Tenants at 500 W. 235th St. have been living without gas for months, and one local elected official blames the landlord. 

It all started last October when Elbridge Realty Corp., which manages the building for landlord A. Richard Parkoff, told tenants they would lose gas service while work was done on the lines. That work, according to the company’s buildings department permit, was to repair a leak in the seven-story, 87-unit building’s gas system.

But seven months later, the work by Advanced Plumbing, Mechanical and Sprinkler Corp., still is not done, leaving tenants to cope with life without gas. It has left tenants without access to their stoves among other services, all while they wait months for a service provided them by Elbridge in their rental agreement, according to a few tenants. 

One tenant, who asked to remain anonymous for fear they may face reprisal from their landlord or management company, said living without gas has been a tremendous hardship, especially since she can’t use her stove. 
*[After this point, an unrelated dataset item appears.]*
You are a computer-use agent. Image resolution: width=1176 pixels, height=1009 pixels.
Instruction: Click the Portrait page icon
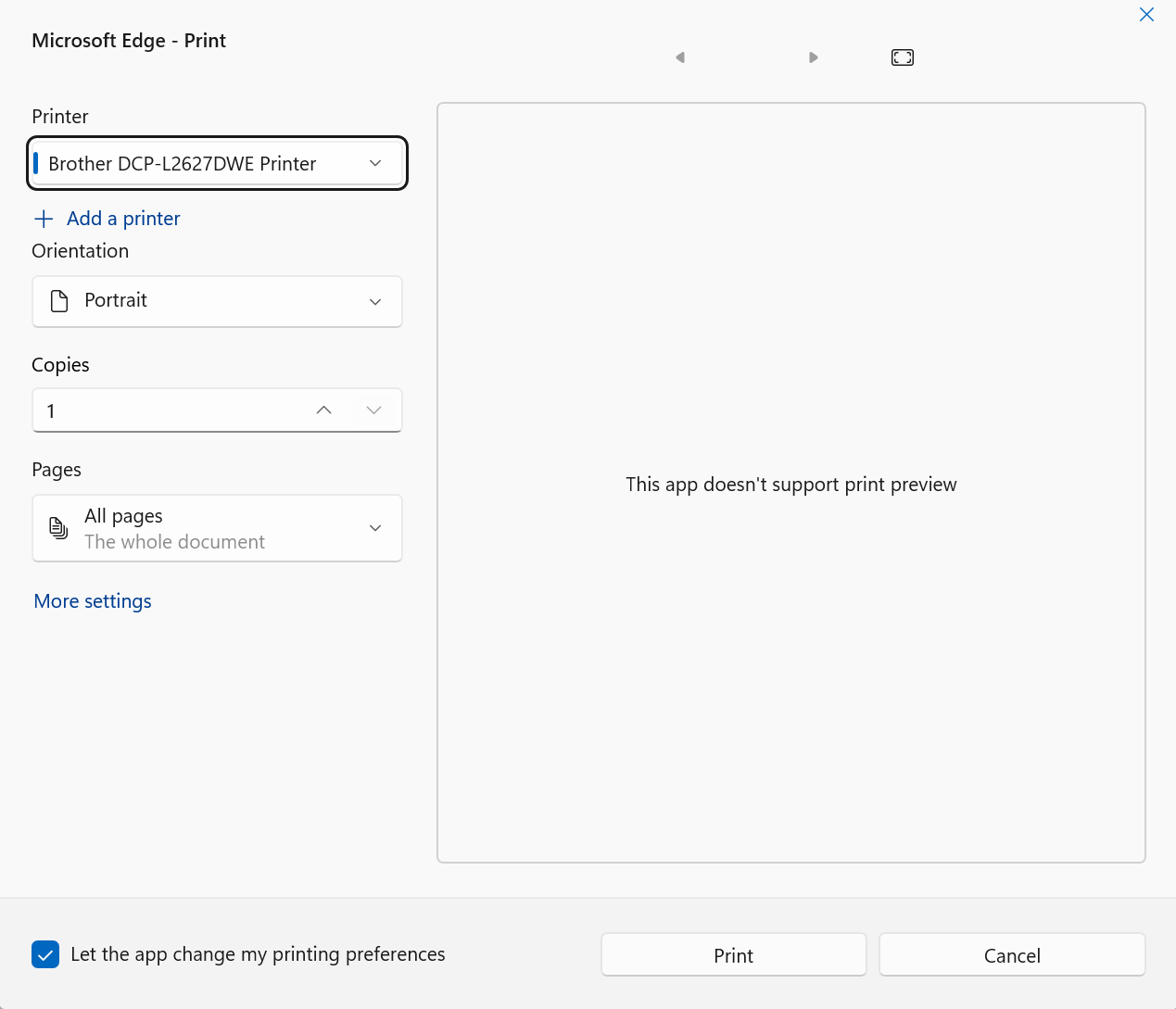(x=59, y=301)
“Six months ago, they just took off the gas. I don’t know what happened,” she said. “We have been cooking on a hot plate for six months now.”
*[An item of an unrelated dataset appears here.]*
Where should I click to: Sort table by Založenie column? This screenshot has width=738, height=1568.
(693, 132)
The gas line work has gone on so long Assemblyman Jeffrey Dinowitz stepped in last week demanding the work be completed. He blamed Elbridge for failing to pressure contractors to finish in a timely fashion.

“The landlord has not done what he needs to do to get the work done,” Dinowitz said. “He has been dragging his feet, and on at least two occasions, failed an inspection by the department of buildings.”

Eldridge, which did not respond to multiple requests for comment, twice sought a government inspection to turn the gas back on, city building officials said, failing both on March 31 and as recently as two weeks ago. 

The reason, Dinowitz said, was the gas lines were left exposed after work was completed, a major buildings department violation. 

“No one expects this stuff to get done overnight,” he said. “To me, that’s a hardship to have to go such a long period of time without gas.”

During a recent visit to 500 W. 235th, Press journalists were thrown out of the building by a woman who would not identify herself, but was later named by a tenant as the building’s manager. 

While there, however, it was clear work was nowhere near complete. Holes in walls and ceilings left gas piping exposed in the lobby and the ground floor hallway. 

While the buildings department was due for yet another visit May 16, workers were not on scene fixing these problems just the day before, The Press observed on a second visit.. 

Looking for answers

What can tenants do? Dinowitz seems to have simple answer: Demand lower rent. 

Because gas issues are building-wide, the assemblyman said, tenants at 500 W. 235th could file a joint complaint to the state housing department for what he called a diminution of services. 

A diminution effectively states that because a vital and previously agreed upon service is no longer being provided — in this case, gas — the tenants should be allowed to pay less rent each month.

“I feel for the tenants,” he said. “We are trying to help them as best as we can.”

But there is one slight problem that stops tenants from wanting to publicly voice complaints, Dinowitz said. Most of them have preferential rents, or rents that are lower than market rate. 

Landlords tend to opt for preferential rents if they have trouble filling the building at market rate, and choose to charge less money. But current law doesn’t prevent those same landlords from abruptly kicking those rates back up once a tenant tries to renew the lease. 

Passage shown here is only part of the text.